** Work task **
Please output each entry in the material beneath exactly as shown.

** Given records **
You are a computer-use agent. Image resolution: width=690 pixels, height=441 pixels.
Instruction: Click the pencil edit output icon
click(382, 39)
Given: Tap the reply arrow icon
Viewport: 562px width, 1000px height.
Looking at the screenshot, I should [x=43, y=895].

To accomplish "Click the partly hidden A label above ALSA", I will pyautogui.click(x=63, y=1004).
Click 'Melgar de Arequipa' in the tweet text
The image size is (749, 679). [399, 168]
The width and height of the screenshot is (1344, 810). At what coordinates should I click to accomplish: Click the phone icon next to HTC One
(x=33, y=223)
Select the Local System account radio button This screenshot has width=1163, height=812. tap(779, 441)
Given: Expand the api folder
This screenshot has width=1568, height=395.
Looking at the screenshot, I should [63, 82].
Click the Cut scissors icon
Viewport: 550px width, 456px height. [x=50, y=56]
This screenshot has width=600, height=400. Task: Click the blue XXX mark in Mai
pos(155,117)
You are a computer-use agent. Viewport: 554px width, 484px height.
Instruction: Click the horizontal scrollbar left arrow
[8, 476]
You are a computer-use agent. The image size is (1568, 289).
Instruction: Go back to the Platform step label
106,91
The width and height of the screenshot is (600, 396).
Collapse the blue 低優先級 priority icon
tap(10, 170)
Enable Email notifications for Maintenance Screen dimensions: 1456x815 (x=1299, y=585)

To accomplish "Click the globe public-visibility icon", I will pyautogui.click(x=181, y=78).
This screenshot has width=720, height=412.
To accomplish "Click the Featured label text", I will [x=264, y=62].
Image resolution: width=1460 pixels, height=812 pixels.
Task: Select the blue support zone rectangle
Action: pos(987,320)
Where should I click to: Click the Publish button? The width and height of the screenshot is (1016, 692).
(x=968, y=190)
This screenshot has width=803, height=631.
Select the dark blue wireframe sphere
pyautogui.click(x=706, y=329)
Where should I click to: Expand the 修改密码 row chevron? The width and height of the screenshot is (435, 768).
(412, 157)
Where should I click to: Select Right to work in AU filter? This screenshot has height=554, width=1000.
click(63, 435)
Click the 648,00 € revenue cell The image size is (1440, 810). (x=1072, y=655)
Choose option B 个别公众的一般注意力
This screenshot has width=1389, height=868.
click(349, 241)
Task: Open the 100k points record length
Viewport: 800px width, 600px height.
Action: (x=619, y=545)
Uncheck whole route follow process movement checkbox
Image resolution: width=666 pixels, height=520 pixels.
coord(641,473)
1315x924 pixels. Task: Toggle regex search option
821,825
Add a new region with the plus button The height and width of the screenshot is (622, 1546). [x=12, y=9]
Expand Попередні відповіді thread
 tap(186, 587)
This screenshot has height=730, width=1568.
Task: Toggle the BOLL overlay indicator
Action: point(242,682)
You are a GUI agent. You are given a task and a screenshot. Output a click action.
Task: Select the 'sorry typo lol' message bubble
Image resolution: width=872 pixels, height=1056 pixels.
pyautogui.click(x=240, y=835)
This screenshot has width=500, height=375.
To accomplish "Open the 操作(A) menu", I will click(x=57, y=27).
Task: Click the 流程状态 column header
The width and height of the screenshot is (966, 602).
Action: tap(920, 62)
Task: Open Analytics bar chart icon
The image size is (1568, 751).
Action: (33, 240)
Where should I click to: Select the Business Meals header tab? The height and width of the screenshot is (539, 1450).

** Answer box **
You are a computer-use agent. Image resolution: width=690 pixels, height=441 pixels.
Instruction: Click the pencil edit output icon
click(382, 39)
Given: Tap the reply arrow icon
Viewport: 562px width, 1000px height.
Looking at the screenshot, I should [x=43, y=895].

To accomplish "Click the partly hidden A label above ALSA", I will pyautogui.click(x=63, y=1004).
Click 'Melgar de Arequipa' in the tweet text
The image size is (749, 679). [399, 168]
The width and height of the screenshot is (1344, 810). At what coordinates should I click to accomplish: Click the phone icon next to HTC One
(x=33, y=223)
Select the Local System account radio button This screenshot has width=1163, height=812. tap(779, 441)
Given: Expand the api folder
This screenshot has width=1568, height=395.
Looking at the screenshot, I should [63, 82].
Click the Cut scissors icon
Viewport: 550px width, 456px height. [x=50, y=56]
This screenshot has width=600, height=400. Task: Click the blue XXX mark in Mai
pos(155,117)
You are a computer-use agent. Viewport: 554px width, 484px height.
Instruction: Click the horizontal scrollbar left arrow
[8, 476]
You are a computer-use agent. The image size is (1568, 289).
Instruction: Go back to the Platform step label
106,91
The width and height of the screenshot is (600, 396).
Collapse the blue 低優先級 priority icon
tap(10, 170)
Enable Email notifications for Maintenance Screen dimensions: 1456x815 (x=1299, y=585)

To accomplish "Click the globe public-visibility icon", I will pyautogui.click(x=181, y=78).
This screenshot has width=720, height=412.
To accomplish "Click the Featured label text", I will [x=264, y=62].
Image resolution: width=1460 pixels, height=812 pixels.
Task: Select the blue support zone rectangle
Action: pos(987,320)
Where should I click to: Click the Publish button? The width and height of the screenshot is (1016, 692).
(x=968, y=190)
This screenshot has width=803, height=631.
Select the dark blue wireframe sphere
pyautogui.click(x=706, y=329)
Where should I click to: Expand the 修改密码 row chevron? The width and height of the screenshot is (435, 768).
(412, 157)
Where should I click to: Select Right to work in AU filter? This screenshot has height=554, width=1000.
click(63, 435)
Click the 648,00 € revenue cell The image size is (1440, 810). (x=1072, y=655)
Choose option B 个别公众的一般注意力
This screenshot has width=1389, height=868.
click(349, 241)
Task: Open the 100k points record length
Viewport: 800px width, 600px height.
Action: (x=619, y=545)
Uncheck whole route follow process movement checkbox
Image resolution: width=666 pixels, height=520 pixels.
coord(641,473)
1315x924 pixels. Task: Toggle regex search option
821,825
Add a new region with the plus button The height and width of the screenshot is (622, 1546). [x=12, y=9]
Expand Попередні відповіді thread
 tap(186, 587)
This screenshot has height=730, width=1568.
Task: Toggle the BOLL overlay indicator
Action: point(242,682)
You are a GUI agent. You are given a task and a screenshot. Output a click action.
Task: Select the 'sorry typo lol' message bubble
Image resolution: width=872 pixels, height=1056 pixels.
pyautogui.click(x=240, y=835)
This screenshot has width=500, height=375.
To accomplish "Open the 操作(A) menu", I will click(x=57, y=27).
Task: Click the 流程状态 column header
The width and height of the screenshot is (966, 602).
Action: tap(920, 62)
Task: Open Analytics bar chart icon
The image size is (1568, 751).
Action: (33, 240)
Where should I click to: Select the Business Meals header tab? The height and width of the screenshot is (539, 1450).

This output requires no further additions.